◆ Task objective
Starting at the beginning of the records and stopping after the line that has "click(x=481, y=596)", write those lines out again, swapping "Minimize" for "Close" and keeping everything else the same.

____________________

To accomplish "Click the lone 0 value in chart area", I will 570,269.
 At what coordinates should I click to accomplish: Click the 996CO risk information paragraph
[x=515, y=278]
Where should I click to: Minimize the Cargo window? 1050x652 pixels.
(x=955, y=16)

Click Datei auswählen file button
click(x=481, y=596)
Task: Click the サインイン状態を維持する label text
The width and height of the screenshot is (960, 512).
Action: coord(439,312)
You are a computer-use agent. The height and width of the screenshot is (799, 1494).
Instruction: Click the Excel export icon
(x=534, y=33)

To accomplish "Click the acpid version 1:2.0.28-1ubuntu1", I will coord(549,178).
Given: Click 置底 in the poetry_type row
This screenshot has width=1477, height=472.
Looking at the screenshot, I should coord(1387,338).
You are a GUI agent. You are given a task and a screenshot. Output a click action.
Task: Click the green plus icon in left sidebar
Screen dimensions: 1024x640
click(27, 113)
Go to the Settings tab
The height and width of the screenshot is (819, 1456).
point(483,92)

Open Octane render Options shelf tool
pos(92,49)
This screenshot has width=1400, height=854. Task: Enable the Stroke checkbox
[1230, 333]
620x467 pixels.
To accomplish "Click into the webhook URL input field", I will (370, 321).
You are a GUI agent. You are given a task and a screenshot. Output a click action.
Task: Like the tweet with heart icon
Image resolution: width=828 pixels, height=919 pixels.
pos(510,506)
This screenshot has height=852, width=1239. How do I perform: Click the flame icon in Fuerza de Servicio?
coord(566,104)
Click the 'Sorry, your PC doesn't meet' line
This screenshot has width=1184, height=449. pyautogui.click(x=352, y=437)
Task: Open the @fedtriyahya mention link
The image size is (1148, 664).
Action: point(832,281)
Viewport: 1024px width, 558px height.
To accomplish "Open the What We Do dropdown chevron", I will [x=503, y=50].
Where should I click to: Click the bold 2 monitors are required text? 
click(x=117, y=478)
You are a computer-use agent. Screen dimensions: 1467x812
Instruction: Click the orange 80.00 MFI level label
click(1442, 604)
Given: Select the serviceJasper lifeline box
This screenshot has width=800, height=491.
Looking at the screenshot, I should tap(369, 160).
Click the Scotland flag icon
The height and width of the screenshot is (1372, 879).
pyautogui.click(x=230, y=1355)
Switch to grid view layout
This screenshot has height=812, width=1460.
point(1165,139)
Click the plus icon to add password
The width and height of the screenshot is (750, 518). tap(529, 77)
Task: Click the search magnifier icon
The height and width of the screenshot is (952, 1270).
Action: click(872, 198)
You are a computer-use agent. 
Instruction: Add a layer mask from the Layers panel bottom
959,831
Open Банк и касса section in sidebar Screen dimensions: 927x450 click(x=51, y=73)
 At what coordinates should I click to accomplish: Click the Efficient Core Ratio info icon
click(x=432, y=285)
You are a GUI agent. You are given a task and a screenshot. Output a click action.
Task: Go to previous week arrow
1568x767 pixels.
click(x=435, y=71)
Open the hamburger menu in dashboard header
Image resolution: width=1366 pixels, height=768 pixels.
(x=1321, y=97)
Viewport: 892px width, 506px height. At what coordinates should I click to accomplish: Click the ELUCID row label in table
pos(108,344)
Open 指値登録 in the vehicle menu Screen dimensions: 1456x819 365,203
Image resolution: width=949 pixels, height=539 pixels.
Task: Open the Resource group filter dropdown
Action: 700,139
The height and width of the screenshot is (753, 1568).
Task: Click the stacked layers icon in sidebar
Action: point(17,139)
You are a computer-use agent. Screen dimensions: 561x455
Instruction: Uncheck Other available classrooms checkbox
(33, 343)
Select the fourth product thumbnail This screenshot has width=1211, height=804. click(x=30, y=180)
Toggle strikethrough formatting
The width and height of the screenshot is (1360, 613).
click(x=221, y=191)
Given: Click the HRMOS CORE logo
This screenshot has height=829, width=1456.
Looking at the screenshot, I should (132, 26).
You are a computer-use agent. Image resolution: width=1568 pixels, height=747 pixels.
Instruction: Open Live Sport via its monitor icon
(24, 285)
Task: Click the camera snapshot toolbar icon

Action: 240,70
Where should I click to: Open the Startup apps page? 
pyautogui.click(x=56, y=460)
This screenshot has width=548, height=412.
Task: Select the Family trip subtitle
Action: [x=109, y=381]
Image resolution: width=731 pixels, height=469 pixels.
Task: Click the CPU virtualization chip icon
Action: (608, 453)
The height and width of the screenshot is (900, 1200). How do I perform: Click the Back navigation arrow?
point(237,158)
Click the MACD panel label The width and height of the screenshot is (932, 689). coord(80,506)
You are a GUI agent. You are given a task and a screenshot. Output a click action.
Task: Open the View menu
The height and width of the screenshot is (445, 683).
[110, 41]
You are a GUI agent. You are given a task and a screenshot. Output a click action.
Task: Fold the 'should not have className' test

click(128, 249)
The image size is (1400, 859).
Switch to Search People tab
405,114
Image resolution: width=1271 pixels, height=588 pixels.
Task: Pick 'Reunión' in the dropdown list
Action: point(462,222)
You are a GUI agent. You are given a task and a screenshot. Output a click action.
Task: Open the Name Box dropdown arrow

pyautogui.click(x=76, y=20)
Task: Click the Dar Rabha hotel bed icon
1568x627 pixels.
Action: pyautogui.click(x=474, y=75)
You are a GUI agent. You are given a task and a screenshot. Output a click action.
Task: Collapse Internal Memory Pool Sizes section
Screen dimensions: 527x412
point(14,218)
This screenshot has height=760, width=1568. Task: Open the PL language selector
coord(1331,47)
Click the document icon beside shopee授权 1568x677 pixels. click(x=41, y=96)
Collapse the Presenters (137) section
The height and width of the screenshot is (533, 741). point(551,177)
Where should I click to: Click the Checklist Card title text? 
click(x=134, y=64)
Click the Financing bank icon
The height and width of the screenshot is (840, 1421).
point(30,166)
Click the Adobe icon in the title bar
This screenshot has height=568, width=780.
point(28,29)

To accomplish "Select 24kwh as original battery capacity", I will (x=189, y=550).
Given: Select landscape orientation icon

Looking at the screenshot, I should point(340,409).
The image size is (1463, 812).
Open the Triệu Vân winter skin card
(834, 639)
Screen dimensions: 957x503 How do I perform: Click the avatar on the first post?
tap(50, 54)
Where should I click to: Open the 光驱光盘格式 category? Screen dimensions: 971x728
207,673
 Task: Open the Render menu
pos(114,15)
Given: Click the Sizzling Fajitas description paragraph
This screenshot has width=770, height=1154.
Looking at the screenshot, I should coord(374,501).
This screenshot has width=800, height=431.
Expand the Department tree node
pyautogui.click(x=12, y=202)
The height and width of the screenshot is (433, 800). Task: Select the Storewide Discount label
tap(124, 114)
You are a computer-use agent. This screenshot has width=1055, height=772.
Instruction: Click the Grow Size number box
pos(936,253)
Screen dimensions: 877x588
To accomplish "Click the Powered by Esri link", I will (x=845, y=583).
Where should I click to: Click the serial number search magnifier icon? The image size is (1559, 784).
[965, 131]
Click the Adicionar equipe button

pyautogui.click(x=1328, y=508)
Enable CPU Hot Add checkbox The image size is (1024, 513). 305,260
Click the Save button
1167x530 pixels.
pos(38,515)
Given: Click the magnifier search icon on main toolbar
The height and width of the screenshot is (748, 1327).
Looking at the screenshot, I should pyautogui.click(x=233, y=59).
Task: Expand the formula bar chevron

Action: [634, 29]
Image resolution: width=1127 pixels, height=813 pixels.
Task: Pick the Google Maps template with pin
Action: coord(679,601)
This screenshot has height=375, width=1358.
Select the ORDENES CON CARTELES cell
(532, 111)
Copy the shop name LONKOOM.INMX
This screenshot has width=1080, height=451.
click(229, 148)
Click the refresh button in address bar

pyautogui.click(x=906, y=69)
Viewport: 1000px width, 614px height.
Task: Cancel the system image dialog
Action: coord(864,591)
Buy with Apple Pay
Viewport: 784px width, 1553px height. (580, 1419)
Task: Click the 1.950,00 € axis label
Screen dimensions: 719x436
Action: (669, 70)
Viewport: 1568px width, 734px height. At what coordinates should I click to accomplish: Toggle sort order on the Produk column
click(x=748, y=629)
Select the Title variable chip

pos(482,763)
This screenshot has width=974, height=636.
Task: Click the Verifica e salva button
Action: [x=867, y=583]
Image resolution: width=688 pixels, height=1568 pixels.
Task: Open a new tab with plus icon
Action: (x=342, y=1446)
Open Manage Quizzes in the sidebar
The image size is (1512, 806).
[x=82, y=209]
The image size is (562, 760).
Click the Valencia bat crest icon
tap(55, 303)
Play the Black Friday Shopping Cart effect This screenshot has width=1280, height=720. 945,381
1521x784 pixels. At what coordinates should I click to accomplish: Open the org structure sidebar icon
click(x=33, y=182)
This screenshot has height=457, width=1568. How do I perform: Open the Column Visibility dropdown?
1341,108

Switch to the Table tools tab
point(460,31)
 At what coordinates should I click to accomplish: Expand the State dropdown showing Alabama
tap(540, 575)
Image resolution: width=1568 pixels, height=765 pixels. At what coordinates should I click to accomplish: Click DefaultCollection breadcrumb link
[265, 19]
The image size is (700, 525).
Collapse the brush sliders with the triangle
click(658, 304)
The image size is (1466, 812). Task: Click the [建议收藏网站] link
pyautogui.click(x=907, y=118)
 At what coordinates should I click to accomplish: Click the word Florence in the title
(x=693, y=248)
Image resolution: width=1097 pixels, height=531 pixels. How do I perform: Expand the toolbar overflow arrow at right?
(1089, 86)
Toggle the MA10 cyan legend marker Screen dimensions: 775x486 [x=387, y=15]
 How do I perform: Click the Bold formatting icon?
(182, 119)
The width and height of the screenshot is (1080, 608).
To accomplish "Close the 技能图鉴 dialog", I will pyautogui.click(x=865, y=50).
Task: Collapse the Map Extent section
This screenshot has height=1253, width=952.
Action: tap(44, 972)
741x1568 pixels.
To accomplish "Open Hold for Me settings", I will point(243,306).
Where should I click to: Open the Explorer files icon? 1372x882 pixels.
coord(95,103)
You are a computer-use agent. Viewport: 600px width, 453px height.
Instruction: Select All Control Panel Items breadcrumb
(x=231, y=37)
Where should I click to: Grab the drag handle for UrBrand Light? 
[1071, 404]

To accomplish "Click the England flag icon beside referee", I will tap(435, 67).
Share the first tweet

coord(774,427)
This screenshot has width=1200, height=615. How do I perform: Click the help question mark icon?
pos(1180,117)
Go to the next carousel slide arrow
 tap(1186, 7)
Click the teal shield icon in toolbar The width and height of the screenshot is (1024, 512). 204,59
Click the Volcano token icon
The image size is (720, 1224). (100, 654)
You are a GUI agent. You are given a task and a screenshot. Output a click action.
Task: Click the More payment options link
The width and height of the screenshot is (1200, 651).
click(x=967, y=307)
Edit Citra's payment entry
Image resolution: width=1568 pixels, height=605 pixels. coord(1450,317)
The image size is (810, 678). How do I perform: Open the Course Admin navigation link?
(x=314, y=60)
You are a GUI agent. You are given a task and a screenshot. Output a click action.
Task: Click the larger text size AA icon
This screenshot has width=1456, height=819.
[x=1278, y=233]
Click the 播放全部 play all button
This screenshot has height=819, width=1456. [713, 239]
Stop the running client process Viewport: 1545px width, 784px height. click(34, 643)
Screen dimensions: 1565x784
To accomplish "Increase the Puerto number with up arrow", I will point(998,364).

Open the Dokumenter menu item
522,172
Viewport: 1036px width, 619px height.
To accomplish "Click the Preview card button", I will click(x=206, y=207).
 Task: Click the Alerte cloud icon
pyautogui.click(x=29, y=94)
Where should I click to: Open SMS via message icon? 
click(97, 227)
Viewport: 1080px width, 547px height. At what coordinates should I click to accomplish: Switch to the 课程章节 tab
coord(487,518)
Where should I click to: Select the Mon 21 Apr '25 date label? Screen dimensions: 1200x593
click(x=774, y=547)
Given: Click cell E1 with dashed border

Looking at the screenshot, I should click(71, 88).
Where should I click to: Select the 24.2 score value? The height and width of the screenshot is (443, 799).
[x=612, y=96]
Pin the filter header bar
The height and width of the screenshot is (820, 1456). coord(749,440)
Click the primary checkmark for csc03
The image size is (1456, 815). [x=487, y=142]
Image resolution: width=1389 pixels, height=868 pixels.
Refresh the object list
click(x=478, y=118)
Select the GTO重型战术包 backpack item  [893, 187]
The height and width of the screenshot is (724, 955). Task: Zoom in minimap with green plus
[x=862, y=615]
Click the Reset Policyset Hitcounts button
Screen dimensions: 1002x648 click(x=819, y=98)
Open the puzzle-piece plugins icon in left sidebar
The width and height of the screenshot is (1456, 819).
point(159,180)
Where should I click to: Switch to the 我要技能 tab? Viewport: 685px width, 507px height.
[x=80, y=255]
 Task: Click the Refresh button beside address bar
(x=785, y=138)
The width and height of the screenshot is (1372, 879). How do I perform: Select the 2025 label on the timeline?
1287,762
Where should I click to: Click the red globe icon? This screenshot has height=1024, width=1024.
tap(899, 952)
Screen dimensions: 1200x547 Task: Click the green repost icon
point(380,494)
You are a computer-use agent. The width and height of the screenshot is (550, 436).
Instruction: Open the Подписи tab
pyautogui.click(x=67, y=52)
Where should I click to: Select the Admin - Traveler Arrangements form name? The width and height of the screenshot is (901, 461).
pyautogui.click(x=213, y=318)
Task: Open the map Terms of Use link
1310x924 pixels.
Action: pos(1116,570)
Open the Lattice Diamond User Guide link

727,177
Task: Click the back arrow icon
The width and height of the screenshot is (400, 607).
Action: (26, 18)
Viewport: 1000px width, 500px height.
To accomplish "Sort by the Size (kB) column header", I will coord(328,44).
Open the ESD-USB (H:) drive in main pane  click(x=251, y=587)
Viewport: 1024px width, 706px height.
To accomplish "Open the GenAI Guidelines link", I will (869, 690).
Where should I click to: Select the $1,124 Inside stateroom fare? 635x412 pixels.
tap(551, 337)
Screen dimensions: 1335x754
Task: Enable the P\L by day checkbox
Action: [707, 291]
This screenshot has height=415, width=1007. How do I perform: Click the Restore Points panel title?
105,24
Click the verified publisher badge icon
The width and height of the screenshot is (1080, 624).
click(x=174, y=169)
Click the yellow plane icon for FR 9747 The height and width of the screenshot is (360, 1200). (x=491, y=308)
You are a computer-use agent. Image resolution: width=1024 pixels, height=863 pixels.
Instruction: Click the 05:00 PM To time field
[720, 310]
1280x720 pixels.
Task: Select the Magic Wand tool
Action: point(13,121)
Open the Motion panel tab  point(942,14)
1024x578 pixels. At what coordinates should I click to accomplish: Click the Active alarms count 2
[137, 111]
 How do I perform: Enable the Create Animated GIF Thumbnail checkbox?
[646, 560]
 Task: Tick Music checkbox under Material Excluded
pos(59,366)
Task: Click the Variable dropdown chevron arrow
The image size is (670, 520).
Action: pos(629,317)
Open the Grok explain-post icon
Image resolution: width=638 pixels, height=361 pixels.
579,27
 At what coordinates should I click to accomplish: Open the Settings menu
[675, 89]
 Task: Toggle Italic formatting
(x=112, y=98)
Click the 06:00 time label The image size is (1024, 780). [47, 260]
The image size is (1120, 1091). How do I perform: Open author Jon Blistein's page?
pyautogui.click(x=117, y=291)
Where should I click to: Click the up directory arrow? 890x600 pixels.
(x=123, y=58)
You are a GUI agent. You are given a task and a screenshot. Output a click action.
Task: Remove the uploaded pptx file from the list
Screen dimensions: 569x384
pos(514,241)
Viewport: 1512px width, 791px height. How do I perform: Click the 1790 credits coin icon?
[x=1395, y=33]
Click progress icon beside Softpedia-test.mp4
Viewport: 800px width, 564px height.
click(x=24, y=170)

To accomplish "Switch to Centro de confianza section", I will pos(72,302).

____________________

◆ Result of the task
To accomplish "Click the lone 0 value in chart area", I will 570,269.
 At what coordinates should I click to accomplish: Click the 996CO risk information paragraph
[x=515, y=278]
Where should I click to: Close the Cargo window? 1050x652 pixels.
(x=955, y=16)

Click Datei auswählen file button
click(x=481, y=596)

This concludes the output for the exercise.